Material supplied:
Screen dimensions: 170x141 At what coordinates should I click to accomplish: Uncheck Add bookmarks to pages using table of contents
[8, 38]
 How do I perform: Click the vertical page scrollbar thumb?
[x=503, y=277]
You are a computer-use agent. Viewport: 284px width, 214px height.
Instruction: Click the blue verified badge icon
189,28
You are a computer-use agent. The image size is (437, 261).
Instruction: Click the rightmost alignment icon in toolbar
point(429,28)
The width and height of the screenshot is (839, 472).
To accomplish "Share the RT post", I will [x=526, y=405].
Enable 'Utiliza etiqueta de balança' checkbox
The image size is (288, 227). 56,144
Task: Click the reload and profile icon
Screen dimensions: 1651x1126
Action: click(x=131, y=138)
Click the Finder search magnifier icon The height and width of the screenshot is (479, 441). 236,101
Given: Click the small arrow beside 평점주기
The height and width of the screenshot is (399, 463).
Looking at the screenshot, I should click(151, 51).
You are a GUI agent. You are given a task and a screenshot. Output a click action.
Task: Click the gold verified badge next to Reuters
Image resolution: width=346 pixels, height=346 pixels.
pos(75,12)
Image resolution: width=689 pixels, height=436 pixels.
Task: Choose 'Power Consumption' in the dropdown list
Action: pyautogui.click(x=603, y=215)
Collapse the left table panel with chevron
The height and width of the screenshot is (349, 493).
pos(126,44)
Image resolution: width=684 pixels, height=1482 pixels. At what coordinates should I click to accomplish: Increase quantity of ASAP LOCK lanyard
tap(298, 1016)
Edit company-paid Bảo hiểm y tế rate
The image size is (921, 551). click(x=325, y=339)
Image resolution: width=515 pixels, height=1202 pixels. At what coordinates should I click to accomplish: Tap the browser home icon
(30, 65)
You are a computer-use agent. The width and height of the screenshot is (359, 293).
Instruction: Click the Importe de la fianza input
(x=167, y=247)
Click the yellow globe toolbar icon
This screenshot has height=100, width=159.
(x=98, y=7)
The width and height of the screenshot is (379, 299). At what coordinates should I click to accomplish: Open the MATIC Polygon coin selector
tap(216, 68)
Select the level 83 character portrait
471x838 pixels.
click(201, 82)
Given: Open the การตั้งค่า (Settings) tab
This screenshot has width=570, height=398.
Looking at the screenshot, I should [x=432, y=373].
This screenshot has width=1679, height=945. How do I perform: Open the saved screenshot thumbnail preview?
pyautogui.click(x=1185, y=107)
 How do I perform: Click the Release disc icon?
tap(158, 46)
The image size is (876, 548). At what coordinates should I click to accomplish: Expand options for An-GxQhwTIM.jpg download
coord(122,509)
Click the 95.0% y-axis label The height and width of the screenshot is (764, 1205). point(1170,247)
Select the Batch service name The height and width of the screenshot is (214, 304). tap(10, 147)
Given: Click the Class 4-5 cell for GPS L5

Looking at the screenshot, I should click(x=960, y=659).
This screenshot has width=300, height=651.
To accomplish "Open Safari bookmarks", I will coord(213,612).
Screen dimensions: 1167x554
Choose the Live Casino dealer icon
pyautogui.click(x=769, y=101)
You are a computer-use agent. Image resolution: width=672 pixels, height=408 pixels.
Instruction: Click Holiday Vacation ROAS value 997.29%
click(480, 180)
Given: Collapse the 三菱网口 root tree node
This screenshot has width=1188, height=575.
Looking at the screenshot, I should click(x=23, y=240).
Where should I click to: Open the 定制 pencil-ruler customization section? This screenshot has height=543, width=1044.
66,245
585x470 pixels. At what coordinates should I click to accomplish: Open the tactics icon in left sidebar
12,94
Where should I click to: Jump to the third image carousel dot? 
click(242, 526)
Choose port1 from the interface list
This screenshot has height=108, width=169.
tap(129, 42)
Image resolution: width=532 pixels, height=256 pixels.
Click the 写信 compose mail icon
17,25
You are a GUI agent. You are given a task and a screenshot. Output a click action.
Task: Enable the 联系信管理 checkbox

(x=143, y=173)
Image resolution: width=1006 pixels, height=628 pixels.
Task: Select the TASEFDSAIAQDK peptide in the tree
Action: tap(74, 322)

Directions: Every record above should be written out exactly.

Response below:
Screen dimensions: 170x141 At what coordinates should I click to accomplish: Uncheck Add bookmarks to pages using table of contents
[8, 38]
 How do I perform: Click the vertical page scrollbar thumb?
[x=503, y=277]
You are a computer-use agent. Viewport: 284px width, 214px height.
Instruction: Click the blue verified badge icon
189,28
You are a computer-use agent. The image size is (437, 261).
Instruction: Click the rightmost alignment icon in toolbar
point(429,28)
The width and height of the screenshot is (839, 472).
To accomplish "Share the RT post", I will [x=526, y=405].
Enable 'Utiliza etiqueta de balança' checkbox
The image size is (288, 227). 56,144
Task: Click the reload and profile icon
Screen dimensions: 1651x1126
Action: click(x=131, y=138)
Click the Finder search magnifier icon The height and width of the screenshot is (479, 441). 236,101
Given: Click the small arrow beside 평점주기
The height and width of the screenshot is (399, 463).
Looking at the screenshot, I should click(151, 51).
You are a GUI agent. You are given a task and a screenshot. Output a click action.
Task: Click the gold verified badge next to Reuters
Image resolution: width=346 pixels, height=346 pixels.
pos(75,12)
Image resolution: width=689 pixels, height=436 pixels.
Task: Choose 'Power Consumption' in the dropdown list
Action: pyautogui.click(x=603, y=215)
Collapse the left table panel with chevron
The height and width of the screenshot is (349, 493).
pos(126,44)
Image resolution: width=684 pixels, height=1482 pixels. At what coordinates should I click to accomplish: Increase quantity of ASAP LOCK lanyard
tap(298, 1016)
Edit company-paid Bảo hiểm y tế rate
The image size is (921, 551). click(x=325, y=339)
Image resolution: width=515 pixels, height=1202 pixels. At what coordinates should I click to accomplish: Tap the browser home icon
(30, 65)
You are a computer-use agent. The width and height of the screenshot is (359, 293).
Instruction: Click the Importe de la fianza input
(x=167, y=247)
Click the yellow globe toolbar icon
This screenshot has height=100, width=159.
(x=98, y=7)
The width and height of the screenshot is (379, 299). At what coordinates should I click to accomplish: Open the MATIC Polygon coin selector
tap(216, 68)
Select the level 83 character portrait
471x838 pixels.
click(201, 82)
Given: Open the การตั้งค่า (Settings) tab
This screenshot has width=570, height=398.
Looking at the screenshot, I should [x=432, y=373].
This screenshot has width=1679, height=945. How do I perform: Open the saved screenshot thumbnail preview?
pyautogui.click(x=1185, y=107)
 How do I perform: Click the Release disc icon?
tap(158, 46)
The image size is (876, 548). At what coordinates should I click to accomplish: Expand options for An-GxQhwTIM.jpg download
coord(122,509)
Click the 95.0% y-axis label The height and width of the screenshot is (764, 1205). point(1170,247)
Select the Batch service name The height and width of the screenshot is (214, 304). tap(10, 147)
Given: Click the Class 4-5 cell for GPS L5

Looking at the screenshot, I should click(x=960, y=659).
This screenshot has width=300, height=651.
To accomplish "Open Safari bookmarks", I will coord(213,612).
Screen dimensions: 1167x554
Choose the Live Casino dealer icon
pyautogui.click(x=769, y=101)
You are a computer-use agent. Image resolution: width=672 pixels, height=408 pixels.
Instruction: Click Holiday Vacation ROAS value 997.29%
click(480, 180)
Given: Collapse the 三菱网口 root tree node
This screenshot has width=1188, height=575.
Looking at the screenshot, I should click(x=23, y=240).
Where should I click to: Open the 定制 pencil-ruler customization section? This screenshot has height=543, width=1044.
66,245
585x470 pixels. At what coordinates should I click to accomplish: Open the tactics icon in left sidebar
12,94
Where should I click to: Jump to the third image carousel dot? 
click(242, 526)
Choose port1 from the interface list
This screenshot has height=108, width=169.
tap(129, 42)
Image resolution: width=532 pixels, height=256 pixels.
Click the 写信 compose mail icon
17,25
You are a GUI agent. You are given a task and a screenshot. Output a click action.
Task: Enable the 联系信管理 checkbox

(x=143, y=173)
Image resolution: width=1006 pixels, height=628 pixels.
Task: Select the TASEFDSAIAQDK peptide in the tree
Action: tap(74, 322)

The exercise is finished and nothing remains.